A liberdade aquariana nunca me permitiu voltar pra casa da família, o mundo era tão doce pra mim em minhas aventuras porque eu sabia que tinha pra onde voltar, aquele abraço de mãínha estava lá pra quando eu quisesse. Onde quer que eu fosse, minha casa eu carregava dentro de mim. Até ganhar de presente um filho no ventre e a vontade de dar a ele todo esse afeto em forma de casa que sempre tive de maneira tão marcante. Hoje, na Bahia, vivemos em uma bioconstrução que tem sido o projeto mais incrível da minha vida, porque aqui conseguimos colocar em prática todo o sentimento que tenho sobre o que é um lar para muito além de uma estrutura física de morar. De forma bem resumida, esse projeto começou há dois anos atrás, quando fizemos um chamado na internet para voluntários que gostariam de nos ajudar a construir esse ninho de barro, pedra e madeira. Foram mais de 180 pessoas durante 10 meses colocando a mão na terra e o coração na casa. Tanta história e memória que não cabem nos seus 100m². Para quem quiser saber mais, lá no Facebook tem uma página com todo o histórico de textos e fotos desse processo. E logo também venho trazer aqui um pouco de como foi tudo isso.

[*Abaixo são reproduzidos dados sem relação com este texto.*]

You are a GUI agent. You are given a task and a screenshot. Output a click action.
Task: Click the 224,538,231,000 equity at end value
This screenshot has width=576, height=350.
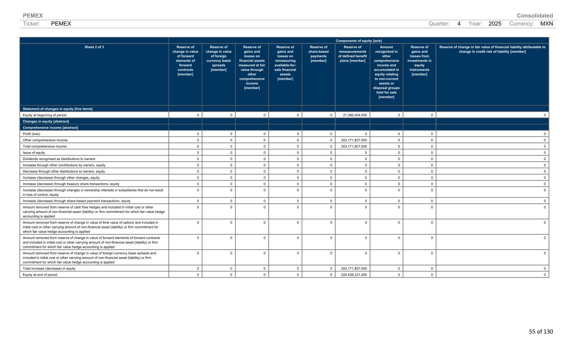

Hoje, diferente dos tempos de andanças, vivo este espaço quase que 24 horas por dia. O que significa que aqui encontrei campo aberto pra criar essa relação tão afetiva e amorosa com minha casa. Sinto que ela me habita, cada dia mais, como a extensão de todas as memórias familiares das quais nunca me desfiz. Ao mesmo tempo, a construção de mais tantas outras que vêm nascendo com minha família, meus amigos, os voluntários que sempre voltam para casa que é deles também. Passo meus dias enfeitando as paredes com plantas, desenhos das crianças, inventando moda, cuidando dos jardins, acendendo incensos, trocando coisas de lugar, recebendo mil crianças pra brincar e bagunçar tudo o que eu acabei de arrumar (vivemos em uma fazenda com mais 17 famílias e 32 crianças). Chega gente, água pra passar café fresco, prosa boa, sai gente, mais visita, estourar pipoca pras crianças, compartilhar emoções da vida cotidiana, rir, chorar, varrer mil pipocas no chão, molhar as plantas enquanto conversa, mil universos se encontram dentro de um só lugar.

A casa da gente é, pra mim, a raiz forte que nos traz essa sensação de pertencimento. E, ao mesmo tempo, a certeza de que posso levantar vôo a qualquer momento porque tenho um porto pra pousar. Casas são asas e raízes. São infinitas possibilidades de ser, são representações físicas da nossa energia não palpável, são nossas memórias ancestrais expressas em cores e formas, é o nosso coração pulsando fora do peito todo o amor que vibramos aos nossos. Aqui meus filhos vivem descobertas rotineiras e têm seus mundos expandidos continuamente, na casa que eles ajudaram a construir também, com pedras de barro na cabeça que nem dois banhos seguidos conseguiam tirar. Memórias fortes como as paredes que aqui estão nos acolhendo. A casa é o acolhimento de todo desenvolver pessoal e espiritual de cada um de nós, nosso espaço sagrado onde aprendemos a reconhecer mágicas em pequenos rituais cotidianos. Crescemos junto com ela, estamos nos transformando junto com ela. Somos um corpo só que se acolhe e se cuida, que cresce com intensidade e com o amor na guiança, isso sempre.

Tagarelei demais, né? Empolgação de quem acaba de chegar nessa casa tão bonita que já frequento há algum tempo, mas até então apenas olhando pela janela. Sou imensamente grata pela oportunidade de estar aqui compartilhando devaneios que se espalham para encontrar outros iguais, ou não. Limpo meus pés sujos de areia da praia para entrar e honro esse chegar com o peito cheio de gratidão!